PostgreSQL, often abbreviated as “Postgres”, is a relational database management system with an object-oriented approach, meaning that information can be represented as objects or classes in PostgreSQL schemas. PostgreSQL aligns closely with standard SQL, although it also includes some features not found in other relational database systems.

In general

, the commands and concepts presented in this guide can be used on any Linux-based operating system running any SQL database software. However, it was specifically written with an Ubuntu 18.04 server running PostgreSQL in mind. To set this up, you’ll need the following:

  • An Ubuntu 18.04 machine with a non-root user with sudo privileges. This can be configured using our initial server setup guide for Ubuntu 18.04.
  • PostgreSQL installed on the machine. For help with setting this up, follow the “Installing PostgreSQL” section of our guide on how to install and use PostgreSQL on Ubuntu 18.04.
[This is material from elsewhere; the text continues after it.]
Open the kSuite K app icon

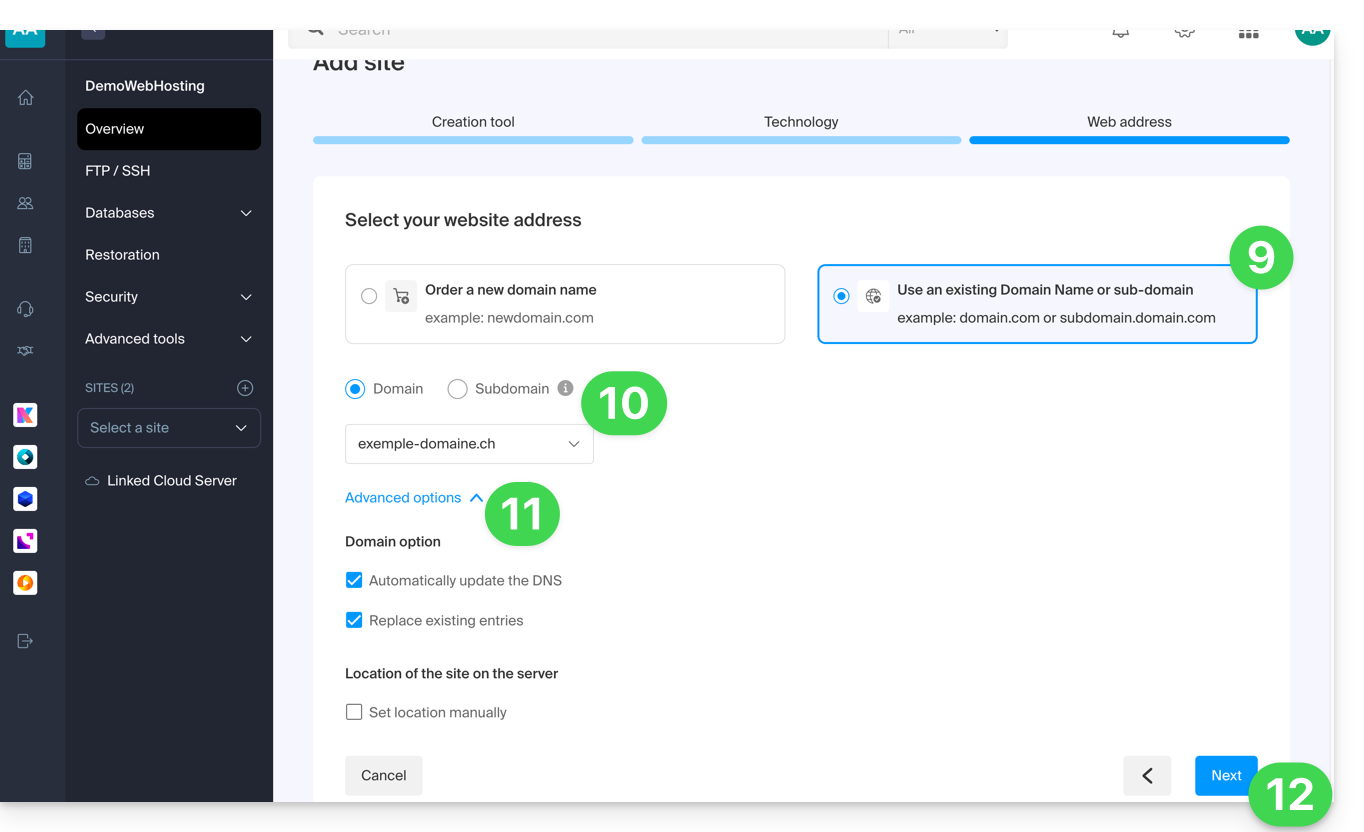(x=25, y=415)
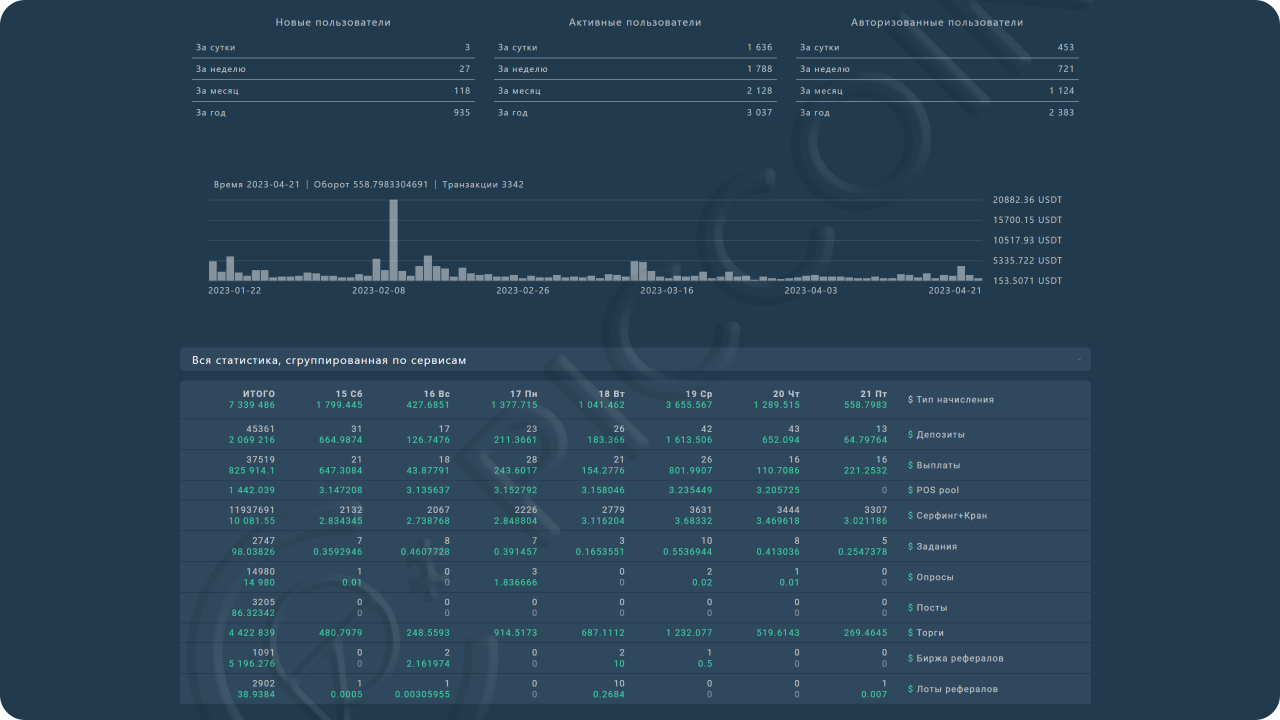Open the Посты service row label

(x=932, y=608)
With this setting in place, we can start the tutorial

. Create a sample database Before we can start querying in SQL, we’ll first create a database and a couple of tables, then populate these tables with some

sample data

. This will allow you to gain some hands-on experience when you start making inquiries later.
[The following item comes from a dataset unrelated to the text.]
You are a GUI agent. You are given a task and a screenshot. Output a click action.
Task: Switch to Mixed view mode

For the sample database we’ll use throughout this guide, imagine the following scenario:

You and several of your friends celebrate each other’s birthdays. Each time, group members head to the local bowling alley, participate in a friendly tournament, and then everyone heads to their place where they prepare the birthday person’s favorite meal.

Now that this tradition has been going on for a while, you’ve decided to start tracking the records of these tournaments. In addition, to facilitate dinner planning, you decide to create a record of your friends’ birthdays and their favorite entrees, accompaniments and desserts. Instead of keeping this information on a physical ledger, he decides to exercise his database skills by registering it in a PostgreSQL database.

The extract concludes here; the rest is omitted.